### CountVectorizer
The purpose of `CountVectorizer` from the `sklearn.feature_extraction.text` module is to convert a collection of text documents into a matrix of token counts (also known as a "document-term matrix"). In simple terms, it transforms text data into a numerical format that machine learning algorithms can understand.

Here’s a breakdown of its key functionality:

1. **Tokenization**: It splits text into individual tokens (usually words), which are used as features for further analysis.
2. **Vectorization**: It converts the tokens into numeric vectors. Each document is represented as a vector of word frequencies or occurrences in that document.
3. **Feature Extraction**: The tokens are treated as features, allowing text to be used in machine learning models, such as classifiers.

For example, if you have two documents:
- "I love programming"
- "I love machine learning"

`CountVectorizer` will:
- Create a vocabulary: ['I', 'love', 'programming', 'machine', 'learning']
- Create a document-term matrix (each row represents a document, and each column represents a word):
  
| Document  | I | love | programming | machine | learning |
|-----------|---|------|-------------|---------|----------|
| Doc 1     | 1 | 1    | 1           | 0       | 0        |
| Doc 2     | 1 | 1    | 0           | 1       | 1        |

This matrix shows how frequently each word appears in each document.

##### Common Parameters:
- `max_features`: Limits the number of features (words) to the most frequent ones.
- `stop_words`: Ignores common words like "the", "and", etc., which may not be useful for analysis.
- `ngram_range`: Allows for the use of n-grams (pairs or triples of words), rather than just single words.

In summary, `CountVectorizer` is a simple but effective tool for transforming text data into a format suitable for machine learning tasks like text classification or clustering.

### Cosine similarity
Cosine similarity is a metric used to measure how similar two vectors (usually in a multi-dimensional space) are to each other. It's commonly used in fields like natural language processing, information retrieval, and machine learning to compare documents or texts. 

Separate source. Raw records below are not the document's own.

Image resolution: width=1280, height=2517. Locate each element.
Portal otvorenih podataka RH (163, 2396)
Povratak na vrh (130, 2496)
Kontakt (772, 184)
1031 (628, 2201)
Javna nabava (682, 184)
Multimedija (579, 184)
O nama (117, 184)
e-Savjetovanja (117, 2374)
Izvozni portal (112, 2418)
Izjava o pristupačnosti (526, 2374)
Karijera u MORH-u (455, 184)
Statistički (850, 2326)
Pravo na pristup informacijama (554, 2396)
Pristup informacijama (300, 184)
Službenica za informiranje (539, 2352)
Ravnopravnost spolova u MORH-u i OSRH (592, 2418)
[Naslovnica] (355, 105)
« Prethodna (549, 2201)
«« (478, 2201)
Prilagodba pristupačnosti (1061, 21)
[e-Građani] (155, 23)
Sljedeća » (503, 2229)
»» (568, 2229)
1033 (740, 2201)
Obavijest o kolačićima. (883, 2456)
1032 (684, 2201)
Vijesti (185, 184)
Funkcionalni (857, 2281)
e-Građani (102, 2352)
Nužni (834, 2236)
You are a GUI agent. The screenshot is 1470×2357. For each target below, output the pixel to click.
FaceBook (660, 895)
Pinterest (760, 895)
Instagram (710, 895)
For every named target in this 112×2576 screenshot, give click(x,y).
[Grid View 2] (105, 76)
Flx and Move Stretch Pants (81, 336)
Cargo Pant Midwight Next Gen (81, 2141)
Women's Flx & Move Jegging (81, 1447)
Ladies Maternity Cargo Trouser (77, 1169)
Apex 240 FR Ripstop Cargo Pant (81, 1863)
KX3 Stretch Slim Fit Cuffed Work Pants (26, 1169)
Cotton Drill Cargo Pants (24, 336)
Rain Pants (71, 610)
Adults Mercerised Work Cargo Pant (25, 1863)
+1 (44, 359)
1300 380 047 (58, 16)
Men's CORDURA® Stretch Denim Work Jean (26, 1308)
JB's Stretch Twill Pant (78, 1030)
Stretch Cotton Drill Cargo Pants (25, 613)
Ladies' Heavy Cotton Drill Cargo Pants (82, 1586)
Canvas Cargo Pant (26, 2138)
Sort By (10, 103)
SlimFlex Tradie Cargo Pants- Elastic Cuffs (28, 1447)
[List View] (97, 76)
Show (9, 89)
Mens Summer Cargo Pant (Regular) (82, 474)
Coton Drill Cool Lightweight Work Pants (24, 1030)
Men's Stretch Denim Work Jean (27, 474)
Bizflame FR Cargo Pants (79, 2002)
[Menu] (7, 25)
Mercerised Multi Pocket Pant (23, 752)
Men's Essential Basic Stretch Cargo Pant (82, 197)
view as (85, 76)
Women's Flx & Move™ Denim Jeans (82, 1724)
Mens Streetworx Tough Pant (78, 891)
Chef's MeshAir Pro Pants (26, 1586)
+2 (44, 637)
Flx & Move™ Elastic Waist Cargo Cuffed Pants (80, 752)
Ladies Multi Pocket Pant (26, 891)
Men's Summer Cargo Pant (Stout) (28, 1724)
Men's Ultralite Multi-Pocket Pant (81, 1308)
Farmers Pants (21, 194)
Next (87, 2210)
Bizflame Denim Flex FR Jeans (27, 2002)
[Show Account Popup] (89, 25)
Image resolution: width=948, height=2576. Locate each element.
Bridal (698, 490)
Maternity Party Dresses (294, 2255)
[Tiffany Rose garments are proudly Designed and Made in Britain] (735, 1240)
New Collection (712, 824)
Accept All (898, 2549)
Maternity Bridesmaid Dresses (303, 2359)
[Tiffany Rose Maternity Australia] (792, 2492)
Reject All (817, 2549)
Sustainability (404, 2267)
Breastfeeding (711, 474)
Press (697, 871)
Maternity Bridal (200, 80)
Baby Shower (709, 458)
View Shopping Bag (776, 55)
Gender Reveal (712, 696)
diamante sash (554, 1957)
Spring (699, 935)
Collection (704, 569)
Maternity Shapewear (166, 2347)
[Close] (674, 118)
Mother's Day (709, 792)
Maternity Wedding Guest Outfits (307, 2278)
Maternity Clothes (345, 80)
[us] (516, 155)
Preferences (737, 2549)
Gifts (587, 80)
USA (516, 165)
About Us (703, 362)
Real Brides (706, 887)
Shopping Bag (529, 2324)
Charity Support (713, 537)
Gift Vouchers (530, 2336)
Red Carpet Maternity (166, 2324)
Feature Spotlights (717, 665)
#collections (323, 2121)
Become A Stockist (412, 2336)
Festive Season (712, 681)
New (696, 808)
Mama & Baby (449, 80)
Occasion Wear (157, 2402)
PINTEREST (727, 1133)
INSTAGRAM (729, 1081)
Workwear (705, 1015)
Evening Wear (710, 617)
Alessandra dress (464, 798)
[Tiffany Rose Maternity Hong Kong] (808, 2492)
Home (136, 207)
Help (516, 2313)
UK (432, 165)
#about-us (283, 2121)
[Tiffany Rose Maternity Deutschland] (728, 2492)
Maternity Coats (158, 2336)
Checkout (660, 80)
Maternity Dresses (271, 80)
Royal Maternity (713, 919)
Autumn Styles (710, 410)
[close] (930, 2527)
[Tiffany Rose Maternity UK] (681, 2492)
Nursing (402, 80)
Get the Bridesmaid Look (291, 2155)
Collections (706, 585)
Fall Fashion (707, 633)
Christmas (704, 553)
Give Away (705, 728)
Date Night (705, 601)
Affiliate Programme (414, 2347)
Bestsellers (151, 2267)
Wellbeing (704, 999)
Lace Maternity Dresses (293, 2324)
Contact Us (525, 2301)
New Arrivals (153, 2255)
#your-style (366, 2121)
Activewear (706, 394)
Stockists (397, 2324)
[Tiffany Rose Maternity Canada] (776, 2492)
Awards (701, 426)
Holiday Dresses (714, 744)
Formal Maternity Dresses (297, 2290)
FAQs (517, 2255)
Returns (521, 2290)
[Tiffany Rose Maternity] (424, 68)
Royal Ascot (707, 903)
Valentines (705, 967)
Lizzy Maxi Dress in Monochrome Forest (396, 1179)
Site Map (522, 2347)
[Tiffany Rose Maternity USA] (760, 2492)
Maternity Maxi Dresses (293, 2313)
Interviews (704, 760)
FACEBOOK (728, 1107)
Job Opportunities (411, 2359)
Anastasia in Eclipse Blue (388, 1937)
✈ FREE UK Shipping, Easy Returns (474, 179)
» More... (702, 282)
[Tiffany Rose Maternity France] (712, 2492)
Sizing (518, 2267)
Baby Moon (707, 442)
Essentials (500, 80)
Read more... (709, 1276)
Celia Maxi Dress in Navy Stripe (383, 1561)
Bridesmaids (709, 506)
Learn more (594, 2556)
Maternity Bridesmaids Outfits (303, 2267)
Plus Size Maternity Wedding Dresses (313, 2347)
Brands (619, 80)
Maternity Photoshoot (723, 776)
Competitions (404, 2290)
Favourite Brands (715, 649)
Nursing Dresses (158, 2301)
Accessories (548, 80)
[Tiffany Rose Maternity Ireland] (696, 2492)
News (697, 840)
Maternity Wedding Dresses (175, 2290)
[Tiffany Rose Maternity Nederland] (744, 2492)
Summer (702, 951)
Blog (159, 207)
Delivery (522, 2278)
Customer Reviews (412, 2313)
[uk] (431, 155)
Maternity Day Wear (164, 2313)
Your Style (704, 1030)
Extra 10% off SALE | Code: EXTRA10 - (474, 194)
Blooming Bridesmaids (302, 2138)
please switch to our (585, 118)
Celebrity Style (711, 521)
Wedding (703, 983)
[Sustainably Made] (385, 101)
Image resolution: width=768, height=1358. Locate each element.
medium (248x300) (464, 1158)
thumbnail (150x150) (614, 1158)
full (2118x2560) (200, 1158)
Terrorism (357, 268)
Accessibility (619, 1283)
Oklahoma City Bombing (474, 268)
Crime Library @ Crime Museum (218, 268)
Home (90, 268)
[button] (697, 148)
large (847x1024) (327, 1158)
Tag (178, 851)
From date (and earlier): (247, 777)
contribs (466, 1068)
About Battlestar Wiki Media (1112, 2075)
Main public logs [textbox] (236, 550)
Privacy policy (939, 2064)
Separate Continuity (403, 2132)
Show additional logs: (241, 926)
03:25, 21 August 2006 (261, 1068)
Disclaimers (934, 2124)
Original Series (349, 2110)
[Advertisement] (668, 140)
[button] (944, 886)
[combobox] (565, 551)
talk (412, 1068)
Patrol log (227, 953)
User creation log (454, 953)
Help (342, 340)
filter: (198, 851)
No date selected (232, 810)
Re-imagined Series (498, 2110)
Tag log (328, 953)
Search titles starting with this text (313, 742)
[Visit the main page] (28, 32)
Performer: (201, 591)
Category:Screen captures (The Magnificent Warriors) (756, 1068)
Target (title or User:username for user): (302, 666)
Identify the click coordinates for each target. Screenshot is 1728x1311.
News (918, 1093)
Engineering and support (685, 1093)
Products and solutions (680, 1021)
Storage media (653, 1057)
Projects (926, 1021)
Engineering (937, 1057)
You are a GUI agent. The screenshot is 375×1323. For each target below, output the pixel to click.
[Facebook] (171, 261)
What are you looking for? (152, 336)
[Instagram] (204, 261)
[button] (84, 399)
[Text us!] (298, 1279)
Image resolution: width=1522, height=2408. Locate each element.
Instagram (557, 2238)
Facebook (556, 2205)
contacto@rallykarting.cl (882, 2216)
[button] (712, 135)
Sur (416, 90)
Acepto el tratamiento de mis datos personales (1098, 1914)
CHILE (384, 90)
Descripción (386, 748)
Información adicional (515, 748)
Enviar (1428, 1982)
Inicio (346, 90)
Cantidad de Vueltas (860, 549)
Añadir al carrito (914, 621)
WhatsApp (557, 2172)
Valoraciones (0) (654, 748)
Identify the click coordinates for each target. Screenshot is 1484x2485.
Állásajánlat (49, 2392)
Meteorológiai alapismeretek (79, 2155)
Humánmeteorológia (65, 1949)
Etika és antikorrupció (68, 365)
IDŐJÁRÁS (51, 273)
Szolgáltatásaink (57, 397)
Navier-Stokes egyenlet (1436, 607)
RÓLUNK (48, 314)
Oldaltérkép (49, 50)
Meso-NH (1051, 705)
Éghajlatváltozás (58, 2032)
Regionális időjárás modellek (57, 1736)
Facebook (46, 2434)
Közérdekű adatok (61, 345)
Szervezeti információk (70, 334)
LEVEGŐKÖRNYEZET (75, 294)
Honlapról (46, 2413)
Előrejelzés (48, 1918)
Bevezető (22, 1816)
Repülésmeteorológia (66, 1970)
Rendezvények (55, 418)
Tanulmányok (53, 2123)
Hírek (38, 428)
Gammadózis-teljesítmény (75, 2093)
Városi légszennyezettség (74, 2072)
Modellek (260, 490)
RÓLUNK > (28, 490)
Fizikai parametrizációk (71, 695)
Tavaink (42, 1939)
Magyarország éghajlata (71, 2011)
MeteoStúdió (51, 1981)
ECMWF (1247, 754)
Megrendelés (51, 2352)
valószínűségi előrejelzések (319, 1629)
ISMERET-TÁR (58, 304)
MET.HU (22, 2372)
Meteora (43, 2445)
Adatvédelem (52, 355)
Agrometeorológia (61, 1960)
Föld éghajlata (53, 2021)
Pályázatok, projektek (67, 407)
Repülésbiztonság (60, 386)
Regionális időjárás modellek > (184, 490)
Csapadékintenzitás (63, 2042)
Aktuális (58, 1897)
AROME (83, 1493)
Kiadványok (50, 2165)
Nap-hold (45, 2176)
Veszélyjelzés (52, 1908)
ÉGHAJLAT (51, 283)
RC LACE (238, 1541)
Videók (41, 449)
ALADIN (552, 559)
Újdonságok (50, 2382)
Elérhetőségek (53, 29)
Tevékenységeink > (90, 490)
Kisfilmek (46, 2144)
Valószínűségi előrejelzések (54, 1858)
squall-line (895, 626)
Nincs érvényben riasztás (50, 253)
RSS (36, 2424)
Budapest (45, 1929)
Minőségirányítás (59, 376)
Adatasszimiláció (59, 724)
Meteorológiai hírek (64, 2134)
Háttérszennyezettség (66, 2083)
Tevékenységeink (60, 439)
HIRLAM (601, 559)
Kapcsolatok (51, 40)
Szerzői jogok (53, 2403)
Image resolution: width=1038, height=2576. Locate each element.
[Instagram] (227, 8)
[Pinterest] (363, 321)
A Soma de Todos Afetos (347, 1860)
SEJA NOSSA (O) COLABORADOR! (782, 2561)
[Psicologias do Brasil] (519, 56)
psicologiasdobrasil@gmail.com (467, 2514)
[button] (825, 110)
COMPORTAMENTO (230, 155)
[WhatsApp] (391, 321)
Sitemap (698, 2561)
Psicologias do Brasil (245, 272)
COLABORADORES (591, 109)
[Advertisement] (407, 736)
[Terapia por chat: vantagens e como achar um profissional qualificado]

The basic idea behind cosine similarity is to calculate the cosine of the angle between two vectors. If the vectors are close to each other in the space, the cosine of the angle between them will be close to 1, meaning the vectors are very similar. If they are at 90 degrees (orthogonal), the cosine will be 0, meaning there is no similarity. If they are completely opposite, the cosine will be -1.

See this video to completely understand whhat is cosine similarity: https://www.youtube.com/watch?v=e9U0QAFbfLI

![image.png](attachment:image.png)

A **sparse matrix** is a matrix in which most of the elements are zero. In other words, the number of non-zero elements is significantly smaller than the total number of elements in the matrix. Sparse matrices are often encountered in areas like scientific computing, machine learning, and graph theory, where they provide efficient storage and computation, as storing all elements of a sparse matrix would be wasteful.

### Example:

Consider the following 5x5 matrix:

\[
\begin{bmatrix}
0 & 0 & 0 & 0 & 3 \\
0 & 0 & 0 & 0 & 0 \\
0 & 4 & 0 & 0 & 0 \\
0 & 0 & 0 & 0 & 0 \\
0 & 0 & 5 & 0 & 0
\end{bmatrix}
\]

This matrix has 25 elements, and of these, only 3 elements are non-zero (3, 4, and 5). Therefore, it is a sparse matrix. Instead of storing all 25 elements, we can store just the non-zero ones (along with their row and column indices) in a more compact form. This reduces memory usage.

### Compact Storage:
One way to store this sparse matrix efficiently is to use **coordinate list (COO)** format or **compressed sparse row (CSR)** format, which only stores the non-zero values and their respective positions.

For example, using the COO format, the matrix can be represented as:

- Non-zero values: `[3, 4, 5]`
- Row indices: `[0, 2, 4]`
- Column indices: `[4, 1, 2]`

This is a much more efficient representation because it only stores the non-zero values along with their positions, instead of the entire matrix.